Diagonals are usually identified by overlapping wave 1 and 4.The trend lines must converge, slope in the same direction.Wave 3 must be greater than wave 2 by price.Wave 4 never moves beyond the end of wave 2.Wave 2 must not retrace more than 100% of wave 1.Diagonals must move within the two channel lines or be within 10-15% of total movement.Ending diagonal can only form in subdivisions of wave 5 in an impulse, or wave C in a zigzag.Leading diagonal can only form in subdivisions of wave 1 in an impulse, or in wave A in a zigzag.Ending diagonal subdivides into 3-3-3-3-3.Leading diagonal subdivides into 5-3-5-3-5.There are also two wedge forms for leading diagonals Contracting and Expanding
This is dependent on if they form at the start (leading) or end (ending) of an impulse wave, or the form of wave A (leading) or C (ending) of a zigzag. There are two types of diagonals leading and ending.
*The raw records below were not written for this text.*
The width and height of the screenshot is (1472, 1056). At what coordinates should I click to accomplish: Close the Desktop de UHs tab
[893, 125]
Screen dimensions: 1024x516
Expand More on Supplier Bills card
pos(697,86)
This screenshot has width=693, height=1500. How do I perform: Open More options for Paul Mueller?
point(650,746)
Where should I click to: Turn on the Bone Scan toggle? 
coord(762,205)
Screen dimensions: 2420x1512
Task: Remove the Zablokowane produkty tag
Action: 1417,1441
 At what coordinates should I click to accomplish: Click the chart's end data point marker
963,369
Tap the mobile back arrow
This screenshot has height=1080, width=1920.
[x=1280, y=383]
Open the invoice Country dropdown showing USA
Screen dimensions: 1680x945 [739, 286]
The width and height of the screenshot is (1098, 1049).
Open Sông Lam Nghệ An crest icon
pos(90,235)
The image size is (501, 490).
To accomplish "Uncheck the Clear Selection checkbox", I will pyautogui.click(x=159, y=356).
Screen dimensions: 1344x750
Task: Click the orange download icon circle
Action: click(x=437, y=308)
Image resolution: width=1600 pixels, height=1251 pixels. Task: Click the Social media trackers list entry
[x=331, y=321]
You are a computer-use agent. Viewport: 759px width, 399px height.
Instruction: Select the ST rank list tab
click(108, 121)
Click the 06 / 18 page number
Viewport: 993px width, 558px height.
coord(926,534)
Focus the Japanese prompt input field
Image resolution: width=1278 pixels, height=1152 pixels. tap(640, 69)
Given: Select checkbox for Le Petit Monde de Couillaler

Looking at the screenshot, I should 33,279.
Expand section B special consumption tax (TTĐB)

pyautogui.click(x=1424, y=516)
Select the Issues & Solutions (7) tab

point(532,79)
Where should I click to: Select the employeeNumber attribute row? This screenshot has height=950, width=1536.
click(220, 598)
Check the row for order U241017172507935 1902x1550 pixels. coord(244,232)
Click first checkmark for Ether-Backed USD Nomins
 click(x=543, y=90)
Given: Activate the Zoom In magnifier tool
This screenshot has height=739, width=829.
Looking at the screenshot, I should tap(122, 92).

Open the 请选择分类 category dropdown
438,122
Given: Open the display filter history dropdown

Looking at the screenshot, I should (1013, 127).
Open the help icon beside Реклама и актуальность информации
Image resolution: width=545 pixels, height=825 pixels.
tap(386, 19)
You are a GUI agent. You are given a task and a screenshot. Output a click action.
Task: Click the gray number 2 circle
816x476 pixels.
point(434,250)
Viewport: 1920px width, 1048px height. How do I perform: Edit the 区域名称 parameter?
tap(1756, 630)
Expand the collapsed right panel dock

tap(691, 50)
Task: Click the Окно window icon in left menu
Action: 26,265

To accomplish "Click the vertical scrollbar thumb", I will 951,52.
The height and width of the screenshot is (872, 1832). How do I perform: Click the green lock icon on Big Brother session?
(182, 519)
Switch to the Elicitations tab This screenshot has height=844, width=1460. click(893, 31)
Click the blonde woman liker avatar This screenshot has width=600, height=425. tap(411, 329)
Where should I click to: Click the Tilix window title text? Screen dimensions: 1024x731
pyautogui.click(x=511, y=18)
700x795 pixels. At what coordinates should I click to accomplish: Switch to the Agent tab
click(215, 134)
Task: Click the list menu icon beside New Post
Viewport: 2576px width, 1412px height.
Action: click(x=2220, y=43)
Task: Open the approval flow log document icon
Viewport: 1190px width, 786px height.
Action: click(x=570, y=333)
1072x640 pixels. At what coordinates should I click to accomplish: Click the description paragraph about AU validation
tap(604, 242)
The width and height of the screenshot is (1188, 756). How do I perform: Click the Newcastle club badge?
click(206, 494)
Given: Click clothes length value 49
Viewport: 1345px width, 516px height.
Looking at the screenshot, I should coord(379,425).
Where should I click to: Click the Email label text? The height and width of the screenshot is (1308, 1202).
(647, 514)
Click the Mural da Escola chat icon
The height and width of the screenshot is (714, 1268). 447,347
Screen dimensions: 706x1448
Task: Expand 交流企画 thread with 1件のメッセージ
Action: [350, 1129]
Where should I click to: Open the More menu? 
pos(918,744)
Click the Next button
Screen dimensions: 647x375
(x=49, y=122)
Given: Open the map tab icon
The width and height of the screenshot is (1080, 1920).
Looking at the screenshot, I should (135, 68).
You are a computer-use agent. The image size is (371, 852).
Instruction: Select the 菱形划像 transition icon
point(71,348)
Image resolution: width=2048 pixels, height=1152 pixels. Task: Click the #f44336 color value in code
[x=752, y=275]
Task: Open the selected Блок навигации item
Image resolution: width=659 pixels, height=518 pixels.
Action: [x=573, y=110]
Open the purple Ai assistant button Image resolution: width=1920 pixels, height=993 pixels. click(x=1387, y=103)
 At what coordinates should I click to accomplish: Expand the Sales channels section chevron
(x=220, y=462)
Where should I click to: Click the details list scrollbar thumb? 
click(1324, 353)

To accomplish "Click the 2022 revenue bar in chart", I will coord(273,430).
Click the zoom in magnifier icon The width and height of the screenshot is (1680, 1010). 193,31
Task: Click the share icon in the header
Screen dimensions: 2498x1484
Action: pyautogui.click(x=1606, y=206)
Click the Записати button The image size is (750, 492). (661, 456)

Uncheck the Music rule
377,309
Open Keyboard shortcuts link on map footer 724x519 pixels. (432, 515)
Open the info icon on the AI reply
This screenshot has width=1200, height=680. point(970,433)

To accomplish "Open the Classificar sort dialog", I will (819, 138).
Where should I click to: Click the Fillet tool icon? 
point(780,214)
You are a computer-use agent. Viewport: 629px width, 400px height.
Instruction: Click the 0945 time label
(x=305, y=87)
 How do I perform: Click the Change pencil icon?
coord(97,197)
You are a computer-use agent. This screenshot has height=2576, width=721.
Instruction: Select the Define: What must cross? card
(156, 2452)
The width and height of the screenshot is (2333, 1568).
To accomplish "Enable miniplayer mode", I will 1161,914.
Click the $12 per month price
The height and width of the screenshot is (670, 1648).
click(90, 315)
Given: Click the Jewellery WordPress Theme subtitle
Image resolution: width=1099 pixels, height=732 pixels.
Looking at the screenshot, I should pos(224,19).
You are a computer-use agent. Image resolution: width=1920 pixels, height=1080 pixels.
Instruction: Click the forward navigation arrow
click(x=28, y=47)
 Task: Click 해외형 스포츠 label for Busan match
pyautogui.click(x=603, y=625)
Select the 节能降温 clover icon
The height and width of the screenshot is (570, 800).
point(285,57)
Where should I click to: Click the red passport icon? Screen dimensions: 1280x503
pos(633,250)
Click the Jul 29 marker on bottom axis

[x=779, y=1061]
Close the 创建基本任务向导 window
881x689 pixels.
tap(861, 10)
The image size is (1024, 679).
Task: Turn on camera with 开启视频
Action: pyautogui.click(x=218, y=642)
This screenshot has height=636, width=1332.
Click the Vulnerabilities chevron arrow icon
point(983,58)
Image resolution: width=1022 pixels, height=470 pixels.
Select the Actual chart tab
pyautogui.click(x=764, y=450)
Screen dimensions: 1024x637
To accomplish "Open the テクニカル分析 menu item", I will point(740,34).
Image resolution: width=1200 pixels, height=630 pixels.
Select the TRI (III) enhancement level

If wave 4 does exceed 50% of wave 3, consider a different count, but do not rule it outĭiagonals move within two channel lines drawn from waves 1 to 3, and from waves 2 to 4. Ideally it should not exceed more than 50%. If volume during the 5th wave is as high as the 3rd, an extended 5th wave is expectedįibonacci Extension & Retracement Ratios:. In most cases, wave 3 has the highest volume. Channel lines and Fibonacci targets are inferior to the wave count. Usually two of waves 1, 3 & 5 exhibit a Fibonacci ratio. Extended waves can contain exaggerated subdivisions within them. Wave 4 usually forms as a triangle, double/triple threes, or flat. Wave 2 usually forms as a zigzag or double/triple zigzag. Wave 2 typically retraces to deeper levels of wave 1, than wave 4 does relative to wave 3. See last page for more details on alternation. Waves 2 and 4 tend to create alternation between each other. When wave 3 extends, wave 5 tends to equal wave 1 in length. Wave 3 usually has the greatest extension. Truncation gives warning of underlying weakness or strength in the market. This is called truncation, but it is not very common. Wave 5 can fail to go beyond the end of wave 3. Wave 5 should end with momentum divergence (RSI is the simplest oscillator to spot this). Wave 1 is the least common wave to extend. Wave 4 can never move beyond the end of wave 1 (Otherwise it is a diagonal). Wave 2 cannot retrace more than 100% of wave 1. It can be shorter than wave 1 or 5, but never the shortest. Wave 1 and 5 always have to be an impulse, or a diagonal (Leading for wave 1 – Ending for wave 5). An impulse consists of 5 internal waves. They move in the same direction of the trend, and are the easiest to recognize. Wave 4 cannot overlap with the price territory of wave 1 (Except in the rare event of a diagonal triangle pattern)Īn impulse is the most common motive wave, which is always subdivided into five waves (1-3-5 up, 2-4 down ). Wave 3 cannot be the shortest of the three impulse waves. Motivewave trade wave 2 download#
This will absolutely help with the learning curve and also be an excellent resource to have quick access to all the major rules, guidelines, structures, and Fibonacci measurements.įor more in-depth analysis on Elliott Waves, download & STUDY Elliott Wave Principle, known as “The Bible of the Elliott Wave Theory”, ( Yes, it’s free!!). This is a cheat sheet to use along your journey of becoming an elite elliotician. The idea is that each set of waves is ingrained within a larger set of waves that follow the same impulse/corrective pattern, described in fractality.
The theory isolates waves identified as motive waves that form a trend, and corrective waves that counter the trend. Named after Ralph Nelson Elliott, the Elliott Wave Theory is a method of technical analysis that identifies for recurring price patterns related to cycles in investor sentiment and psychology.